## TASKS TO COMPLETE
[a] Translate this sentence from the article below on US policy toward Sri Lanka into Spanish: "The US should also seek close coordination with India, Sri Lanka's close and large neighbour."
[b] In the article below on US policy toward Sri Lanka, reproduce the part that opens with the words "The United States should" and closes with "Colombo has said.", substituting "conflict-hit" for "war ravaged".

## SOURCE EXTRACT
>> begin
The United States should work in "close coordination" with India on the Sri Lankan issue and impress upon international financial institutions to give "conditional" aid to the war ravaged country, a former US Ambassador to Colombo has said.

"A powerful and united donors group could insist that development assistance will flow only if strict conditions are met," Jeffrey Lunstead, the former American Ambassador to Sri Lanka, said on Tuesday testifying before the Senate Foreign Relations Subcommittee on South and Central Asian Affairs.

"These (conditions) could include genuine devolution of power, quick resettlement of displaced persons and a clear improvement in the human rights situation," Lunstead, who was the Ambassador to Sri Lanka from mid-2003 to mid-2006, said.

"The US should also seek close coordination with India, Sri Lanka's close and large neighbour. With its own large Tamil population, India has a significant stake in the outcome in Sri Lanka," he argued.

Responding to a question from Senator Richard Lugar, the ranking member of the Senate Foreign Relations Committee, Lunstead said the United States as such does not has much leverage over the Sri Lankan Government.
>> end
## GIVEN MATERIAL
>> begin
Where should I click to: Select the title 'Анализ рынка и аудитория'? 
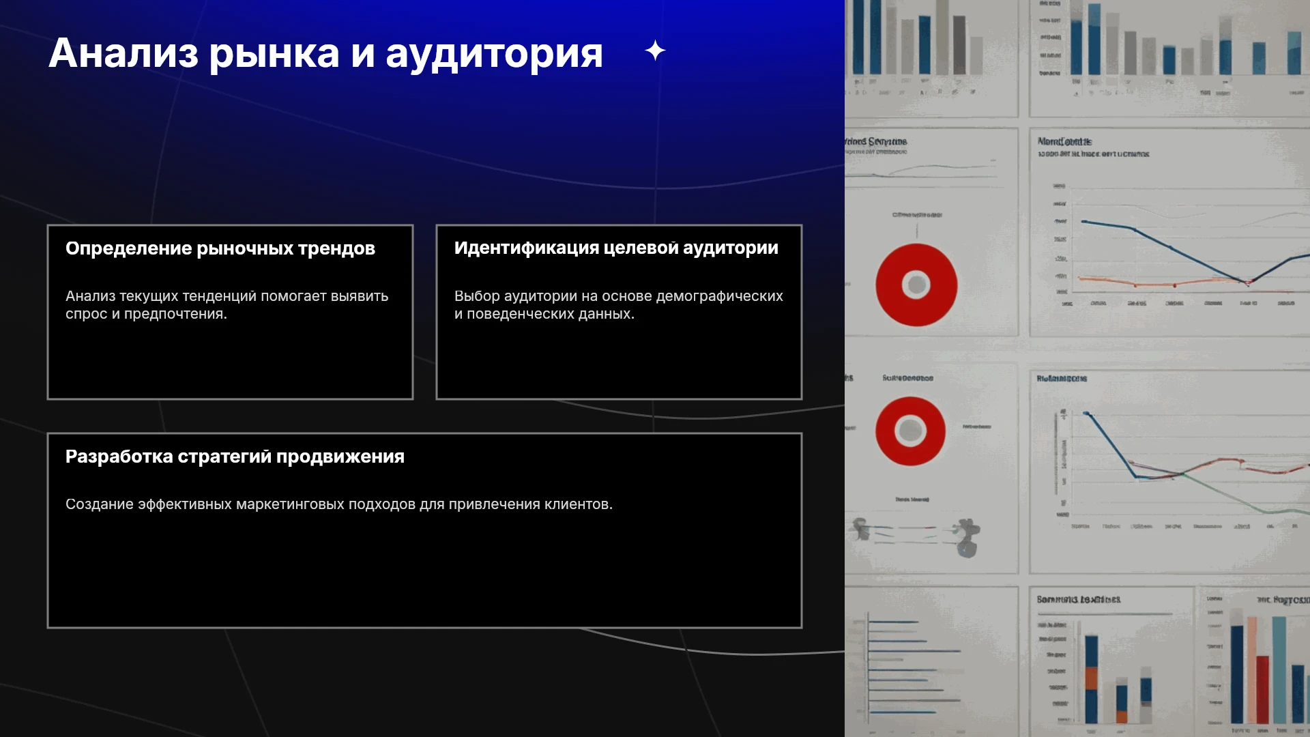[325, 53]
>> end
## SOLUTION SET
[a] Estados Unidos también debería buscar una estrecha coordinación con la India, el vecino cercano y grande de Sri Lanka.

[b]
The United States should work in "close coordination" with India on the Sri Lankan issue and impress upon international financial institutions to give "conditional" aid to the conflict-hit country, a former US Ambassador to Colombo has said.